17. A reader interfacing device, comprising: a communication path between a reader configured to emit and receive interrogating radiation at a first radiation frequency, and a remote tag or smart label configured to be interrogated using radiation of a second frequency different from the first frequency by at least an order of magnitude, the reader being operable to communicate through the device to the remote tag or smart label.

18. The device according to claim 17, including power conversion means for converting the interrogating radiation received at the device from the reader to generate power supply potentials for powering the device.

19. The device according to claim 17, wherein the device is mutually magnetically coupled to the reader for receiving the interrogating radiation therefrom and for providing a modulated load thereto for communicating back to the reader.

20. The device according to claim 19, wherein the device includes a first loop antenna for magnetically coupling to a corresponding second loop antenna of the reader.

21. The device according to claim 20, wherein the device incorporates a modulated field effect transistor connected to the first loop antenna for providing a variable load detectable at the reader.

22. The device according to claim 17, wherein the second frequency is in a range of 300 MHz to 90 GHz.

23. The device according to claim 22, wherein the device is configured to emit radiation to the remote tag or smart label and receive radiation therefrom using patch antennas.

24. The device according to claim 22, wherein the second frequency is substantially in a range of 2 GHz to 3 GHz.

25. The device according to claim 17, including translating means for converting between a modulation format used by the reader for modulating information onto the interrogating radiation to be received by the device and a modulation format used by the remote tag or smart label for communicating therefrom to and from the device.

26. The device according to claim 25, wherein the translating means includes an amplitude demodulator for demodulating a first received signal generated in the device in response to receiving thereat the interrogating radiation from the reader and thereby generating a first demodulated signal, the translating means further including a modulator supplied with a carrier signal at the second frequency and operable to modulate the carrier signal with the first demodulated signal to generate radiation for interrogating the remote tag or smart label.

27. The device according to claim 26, wherein the translating means includes a demodulator for heterodyne mixing a second received signal generated in response to receiving radiation from the remote tag or smart label with the carrier signal to generate a second demodulated signal for use in providing load modulation detectable at the reader.

28. The device according to claim 27, wherein the carrier signal is generated by a microwave oscillator frequency locked to the first frequency.

29. The device according to claim 17, wherein the reader includes optical interfacing means for providing the communication path between the reader and the device.

30. The device according to claim 29, wherein the interfacing means includes a laser scanner and a liquid crystal display, the scanner being operable to scan information presented on the display to provide information exchange between the reader and the device.

31. The device according to claim 17, including optical interfacing means for providing the communication path between the device and the remote tag or smart label.

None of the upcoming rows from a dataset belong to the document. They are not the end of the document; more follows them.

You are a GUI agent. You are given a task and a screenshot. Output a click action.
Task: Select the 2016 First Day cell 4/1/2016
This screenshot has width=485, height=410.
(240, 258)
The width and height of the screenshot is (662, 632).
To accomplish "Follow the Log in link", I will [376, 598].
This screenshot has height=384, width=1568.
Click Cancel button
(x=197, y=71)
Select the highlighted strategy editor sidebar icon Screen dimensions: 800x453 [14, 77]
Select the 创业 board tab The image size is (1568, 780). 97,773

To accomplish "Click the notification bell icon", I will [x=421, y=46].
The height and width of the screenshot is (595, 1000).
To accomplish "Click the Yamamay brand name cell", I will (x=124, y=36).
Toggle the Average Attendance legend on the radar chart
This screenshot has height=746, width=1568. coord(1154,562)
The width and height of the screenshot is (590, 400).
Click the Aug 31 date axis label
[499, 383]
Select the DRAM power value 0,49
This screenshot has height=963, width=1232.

32. A remote tag or smart label for use with a reader interfacing device comprising: a reader configured to emit and receive interrogating radiation at a first radiation frequency, the remote tag or smart label being configured to be interrogated using radiation of a second frequency different from the first frequency by at least an order of magnitude, the reader being operable to communicate through the device to the remote tag or smart label, the remote tag or smart label incorporating amplifying means for reflectively amplifying a received signal generated therein in response to receiving the interrogating radiation from the device, the amplified received signal being useable for providing response radiation receivable at the device.